Today, of course, it is impossible to find a theatre in NYC, a recording studio, a nightclub act, a movie, etc. where the written music has not been transcribed by way of computer. Miller Music Service was involved with over a hundred productions on- and off-Broadway, a list that, in addition to that first time with Grand Hotel, includes such shows as Beauty And The Beast, The Secret Garden, Jelly’s Last Jam, The Goodbye Girl, How To Succeed In Business Without Really Trying, The King And I, Little Shop Of Horrors, Bring In Da Noise Bring In Da Funk, Flower Drum Song, The Boys From Syracuse, Once Upon A Mattress, Titanic, The Scarlet Pimpernel, The Music Man, Footloose, Jesus Christ Superstar, The Little Mermaid, Young Frankenstein, Oklahoma, Aida, 42nd Street, The Producers, The Sound Of Music, and Wicked —notably all done exclusively using Finale and all of it created using a technology that, as little as 20 years ago, was considered laughably inadequate.

And while, yes, sometimes the quickest way to turn an A into an Ab is with a pencil, when it comes to the preparation of an entire orchestra, from one large enough to fill the halls of Lincoln Center or small enough to fit in a closet, it makes about as much sense to create orchestral parts by hand as it would be to write a novel using a quill.

The pen may be mightier than the sword, but neither of them has a chance against the computer.

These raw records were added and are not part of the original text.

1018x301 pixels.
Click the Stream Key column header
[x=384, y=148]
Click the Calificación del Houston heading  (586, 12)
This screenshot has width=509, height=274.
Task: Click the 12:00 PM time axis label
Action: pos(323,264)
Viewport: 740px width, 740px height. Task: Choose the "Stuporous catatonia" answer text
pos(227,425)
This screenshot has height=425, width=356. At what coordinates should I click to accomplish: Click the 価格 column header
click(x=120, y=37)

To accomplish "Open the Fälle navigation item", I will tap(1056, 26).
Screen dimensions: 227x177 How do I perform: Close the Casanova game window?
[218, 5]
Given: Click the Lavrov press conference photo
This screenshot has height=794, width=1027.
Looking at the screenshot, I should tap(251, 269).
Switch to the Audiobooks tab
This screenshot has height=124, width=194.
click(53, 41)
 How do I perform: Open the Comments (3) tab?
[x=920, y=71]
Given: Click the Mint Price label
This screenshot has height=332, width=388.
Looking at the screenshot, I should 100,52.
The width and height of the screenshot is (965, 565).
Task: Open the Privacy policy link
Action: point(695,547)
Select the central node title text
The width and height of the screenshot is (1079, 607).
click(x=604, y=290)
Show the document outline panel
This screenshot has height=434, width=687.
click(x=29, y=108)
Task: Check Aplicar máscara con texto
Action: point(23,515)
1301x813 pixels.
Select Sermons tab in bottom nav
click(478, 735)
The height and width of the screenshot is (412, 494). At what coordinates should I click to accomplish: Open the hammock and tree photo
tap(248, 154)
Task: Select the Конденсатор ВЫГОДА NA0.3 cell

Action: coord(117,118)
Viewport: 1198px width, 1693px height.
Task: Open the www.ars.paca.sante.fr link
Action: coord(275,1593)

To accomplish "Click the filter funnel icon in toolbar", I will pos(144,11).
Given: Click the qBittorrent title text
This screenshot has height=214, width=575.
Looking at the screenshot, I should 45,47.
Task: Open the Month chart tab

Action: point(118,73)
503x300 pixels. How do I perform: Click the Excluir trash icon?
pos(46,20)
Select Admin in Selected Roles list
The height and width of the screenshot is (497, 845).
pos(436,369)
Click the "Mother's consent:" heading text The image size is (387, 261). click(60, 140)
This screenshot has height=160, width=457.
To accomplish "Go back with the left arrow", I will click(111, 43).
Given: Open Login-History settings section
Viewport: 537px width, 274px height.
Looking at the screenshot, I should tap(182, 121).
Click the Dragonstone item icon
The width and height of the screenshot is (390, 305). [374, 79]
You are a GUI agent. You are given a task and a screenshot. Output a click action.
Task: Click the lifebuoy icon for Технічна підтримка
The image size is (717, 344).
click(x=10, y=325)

It changed my life, the lives of many musicians, and, along the way, changed forever the way the curtain would rise on a Broadway show.

Peter R Miller© Peter R. Miller—August 26, 2015

Peter R. Miller is a musical director, composer, audition coach, and music-copyist in New York City.

He was the first, in 1989, to prepare the music for a Broadway show—“Grand Hotel”— employing computer-assisted notational software; which just happened to be Finale.